Solo para admiradores

Era una noche cálida en el camino entre Mantarys Volantis, y las estrellas brillaban intensamente sobre aquellas yermas tierras. Daenerys Targaryen, la Reina Dragón, se encontraba en sus jaima privada, intentando encontrar un momento de paz en medio del caos y la guerra en ciernes que envolvía su reinado.

Había convocado a Man Y’Chin, el mejor entre los Campeones de Tarseol, una renombrada compañía mercenaria de Essos que había jurado lealtad a su causa. Man Y’Chin era conocido por su destreza en el combate, pero también por su presencia imponente y su carisma. Había algo en él que intrigaba a Daenerys, algo que iba más allá de su habilidad con la espada, quizás fuera su capacidad para imponer orden incluso entre los mercenarios a partir de un código escrito.

Cuando Man Y’Chin entró en la habitación, se inclinó profundamente ante su reina. “Mi reina,” dijo con una voz suave y reverente, “¿en qué puedo serviros esta noche?”

Daenerys lo miró con una mezcla de curiosidad y expectación. Había oído rumores sobre la devoción de Man Y’Chin, y aunque normalmente no prestaba atención a tales habladurías, había algo en la forma en que él la miraba que despertaba su interés.

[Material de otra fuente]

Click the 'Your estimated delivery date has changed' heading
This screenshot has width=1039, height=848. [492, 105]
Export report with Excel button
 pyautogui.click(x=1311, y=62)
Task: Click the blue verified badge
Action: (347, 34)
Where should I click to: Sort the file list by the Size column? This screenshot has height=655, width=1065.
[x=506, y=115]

“Levantaos, Man Y’Chin,” ordenó Daenerys con una voz que reflejaba tanto autoridad como suavidad. “Esta noche no deseo hablar de guerras ni estrategias. Busco un momento de consuelo y compañía. ¿Podréis ofrecerme eso?”

El campeón se levantó lentamente, sus ojos oscuros llenos de una devoción inquebrantable. “Haré todo lo que esté en mi poder para complacer a mi reina,” respondió, su voz cargada de promesa.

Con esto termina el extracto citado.